Items from a data source:
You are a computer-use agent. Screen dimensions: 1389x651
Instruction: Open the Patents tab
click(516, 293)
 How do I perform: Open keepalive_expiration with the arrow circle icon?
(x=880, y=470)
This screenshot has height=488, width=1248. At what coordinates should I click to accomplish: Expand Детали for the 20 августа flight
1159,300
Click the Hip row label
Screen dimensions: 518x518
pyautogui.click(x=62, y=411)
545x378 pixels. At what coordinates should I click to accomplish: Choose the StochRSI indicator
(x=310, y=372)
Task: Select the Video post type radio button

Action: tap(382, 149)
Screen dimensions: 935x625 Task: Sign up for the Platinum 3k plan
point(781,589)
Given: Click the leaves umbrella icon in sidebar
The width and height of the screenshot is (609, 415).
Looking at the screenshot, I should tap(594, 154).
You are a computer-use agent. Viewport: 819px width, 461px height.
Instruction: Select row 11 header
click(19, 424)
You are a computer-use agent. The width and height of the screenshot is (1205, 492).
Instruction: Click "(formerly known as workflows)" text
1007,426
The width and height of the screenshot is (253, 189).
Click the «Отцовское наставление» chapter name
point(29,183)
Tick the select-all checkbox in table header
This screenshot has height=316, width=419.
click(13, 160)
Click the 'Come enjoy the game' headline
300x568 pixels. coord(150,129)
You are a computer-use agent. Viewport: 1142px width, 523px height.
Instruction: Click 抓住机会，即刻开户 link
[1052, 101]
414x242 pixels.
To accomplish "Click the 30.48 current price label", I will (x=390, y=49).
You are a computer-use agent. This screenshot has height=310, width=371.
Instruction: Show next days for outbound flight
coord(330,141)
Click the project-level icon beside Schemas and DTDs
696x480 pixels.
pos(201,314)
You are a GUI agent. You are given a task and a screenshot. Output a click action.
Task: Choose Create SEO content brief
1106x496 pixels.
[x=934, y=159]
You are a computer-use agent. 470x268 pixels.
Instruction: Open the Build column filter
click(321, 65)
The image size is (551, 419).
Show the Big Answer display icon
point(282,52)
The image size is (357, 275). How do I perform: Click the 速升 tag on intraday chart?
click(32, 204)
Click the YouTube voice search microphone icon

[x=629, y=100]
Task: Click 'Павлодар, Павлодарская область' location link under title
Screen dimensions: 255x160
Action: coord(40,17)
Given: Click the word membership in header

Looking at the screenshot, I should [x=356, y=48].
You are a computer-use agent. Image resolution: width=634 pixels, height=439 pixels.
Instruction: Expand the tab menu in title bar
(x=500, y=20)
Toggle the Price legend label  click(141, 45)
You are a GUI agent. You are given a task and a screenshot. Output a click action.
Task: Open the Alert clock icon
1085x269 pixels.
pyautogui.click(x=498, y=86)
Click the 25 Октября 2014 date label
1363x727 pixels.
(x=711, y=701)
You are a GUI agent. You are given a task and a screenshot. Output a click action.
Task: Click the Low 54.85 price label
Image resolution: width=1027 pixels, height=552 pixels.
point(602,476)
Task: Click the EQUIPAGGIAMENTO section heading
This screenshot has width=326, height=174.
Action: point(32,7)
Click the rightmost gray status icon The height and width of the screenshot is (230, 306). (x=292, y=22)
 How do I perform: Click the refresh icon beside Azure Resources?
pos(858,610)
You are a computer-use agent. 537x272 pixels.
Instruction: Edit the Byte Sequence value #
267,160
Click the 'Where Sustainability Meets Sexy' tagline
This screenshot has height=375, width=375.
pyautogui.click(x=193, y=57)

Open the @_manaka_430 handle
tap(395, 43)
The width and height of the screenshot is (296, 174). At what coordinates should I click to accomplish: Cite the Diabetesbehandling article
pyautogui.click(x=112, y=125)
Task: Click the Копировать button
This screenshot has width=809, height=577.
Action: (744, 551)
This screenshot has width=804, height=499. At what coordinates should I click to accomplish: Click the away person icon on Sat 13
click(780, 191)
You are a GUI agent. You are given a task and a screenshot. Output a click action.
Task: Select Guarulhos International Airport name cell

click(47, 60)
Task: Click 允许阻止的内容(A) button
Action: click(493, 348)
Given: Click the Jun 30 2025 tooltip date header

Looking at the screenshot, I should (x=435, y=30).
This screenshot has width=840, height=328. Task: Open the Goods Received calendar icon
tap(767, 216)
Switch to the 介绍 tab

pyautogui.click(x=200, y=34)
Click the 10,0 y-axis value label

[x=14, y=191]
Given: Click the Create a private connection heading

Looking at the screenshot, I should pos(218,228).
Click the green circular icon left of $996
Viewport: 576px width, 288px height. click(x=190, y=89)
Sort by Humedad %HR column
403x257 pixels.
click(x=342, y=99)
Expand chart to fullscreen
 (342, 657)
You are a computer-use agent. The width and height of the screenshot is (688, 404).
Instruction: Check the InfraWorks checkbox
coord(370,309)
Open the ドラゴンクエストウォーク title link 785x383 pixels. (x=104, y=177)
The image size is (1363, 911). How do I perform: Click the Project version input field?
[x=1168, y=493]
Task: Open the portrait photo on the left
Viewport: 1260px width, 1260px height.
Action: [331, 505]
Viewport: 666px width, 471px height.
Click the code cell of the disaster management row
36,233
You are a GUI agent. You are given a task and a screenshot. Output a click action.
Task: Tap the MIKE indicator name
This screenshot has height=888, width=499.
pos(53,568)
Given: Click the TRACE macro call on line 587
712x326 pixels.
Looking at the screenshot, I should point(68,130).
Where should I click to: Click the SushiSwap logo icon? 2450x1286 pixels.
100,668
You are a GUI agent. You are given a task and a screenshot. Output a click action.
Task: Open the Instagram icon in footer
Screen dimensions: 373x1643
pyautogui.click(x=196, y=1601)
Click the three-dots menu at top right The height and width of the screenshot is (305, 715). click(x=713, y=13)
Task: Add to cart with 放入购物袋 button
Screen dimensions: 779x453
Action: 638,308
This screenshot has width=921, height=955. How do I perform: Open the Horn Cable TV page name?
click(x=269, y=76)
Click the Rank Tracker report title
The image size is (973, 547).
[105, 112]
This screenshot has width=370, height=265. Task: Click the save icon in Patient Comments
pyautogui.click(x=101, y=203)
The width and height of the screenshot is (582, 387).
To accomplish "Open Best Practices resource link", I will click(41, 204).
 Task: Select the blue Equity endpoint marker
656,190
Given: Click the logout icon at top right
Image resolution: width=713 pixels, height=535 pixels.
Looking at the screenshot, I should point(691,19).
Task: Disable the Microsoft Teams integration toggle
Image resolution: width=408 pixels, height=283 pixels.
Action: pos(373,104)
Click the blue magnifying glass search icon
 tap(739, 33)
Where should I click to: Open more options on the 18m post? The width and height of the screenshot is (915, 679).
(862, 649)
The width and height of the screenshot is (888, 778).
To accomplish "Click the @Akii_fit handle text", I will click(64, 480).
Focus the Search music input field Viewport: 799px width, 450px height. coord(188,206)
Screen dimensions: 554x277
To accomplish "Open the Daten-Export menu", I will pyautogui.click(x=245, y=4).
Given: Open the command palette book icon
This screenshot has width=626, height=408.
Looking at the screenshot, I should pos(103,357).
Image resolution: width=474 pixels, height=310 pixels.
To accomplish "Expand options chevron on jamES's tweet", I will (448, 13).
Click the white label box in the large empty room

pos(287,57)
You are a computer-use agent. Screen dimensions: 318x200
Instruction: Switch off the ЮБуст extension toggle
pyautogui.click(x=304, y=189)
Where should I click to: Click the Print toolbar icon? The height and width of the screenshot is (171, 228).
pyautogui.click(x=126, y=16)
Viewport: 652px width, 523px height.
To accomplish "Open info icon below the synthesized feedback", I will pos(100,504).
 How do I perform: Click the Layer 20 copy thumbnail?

### What is being asked
Your reply is to repeat, unchanged, the lines above running from the one with "Instruction: Show next" up to and including the one with "You are a computer-use agent. 537x272 pixels.".

### Solved problem
Instruction: Show next days for outbound flight
coord(330,141)
Click the project-level icon beside Schemas and DTDs
696x480 pixels.
pos(201,314)
You are a GUI agent. You are given a task and a screenshot. Output a click action.
Task: Choose Create SEO content brief
1106x496 pixels.
[x=934, y=159]
You are a computer-use agent. 470x268 pixels.
Instruction: Open the Build column filter
click(321, 65)
The image size is (551, 419).
Show the Big Answer display icon
point(282,52)
The image size is (357, 275). How do I perform: Click the 速升 tag on intraday chart?
click(32, 204)
Click the YouTube voice search microphone icon

[x=629, y=100]
Task: Click 'Павлодар, Павлодарская область' location link under title
Screen dimensions: 255x160
Action: coord(40,17)
Given: Click the word membership in header

Looking at the screenshot, I should [x=356, y=48].
You are a computer-use agent. Image resolution: width=634 pixels, height=439 pixels.
Instruction: Expand the tab menu in title bar
(x=500, y=20)
Toggle the Price legend label  click(141, 45)
You are a GUI agent. You are given a task and a screenshot. Output a click action.
Task: Open the Alert clock icon
1085x269 pixels.
pyautogui.click(x=498, y=86)
Click the 25 Октября 2014 date label
1363x727 pixels.
(x=711, y=701)
You are a GUI agent. You are given a task and a screenshot. Output a click action.
Task: Click the Low 54.85 price label
Image resolution: width=1027 pixels, height=552 pixels.
point(602,476)
Task: Click the EQUIPAGGIAMENTO section heading
This screenshot has width=326, height=174.
Action: point(32,7)
Click the rightmost gray status icon The height and width of the screenshot is (230, 306). (x=292, y=22)
 How do I perform: Click the refresh icon beside Azure Resources?
pos(858,610)
You are a computer-use agent. 537x272 pixels.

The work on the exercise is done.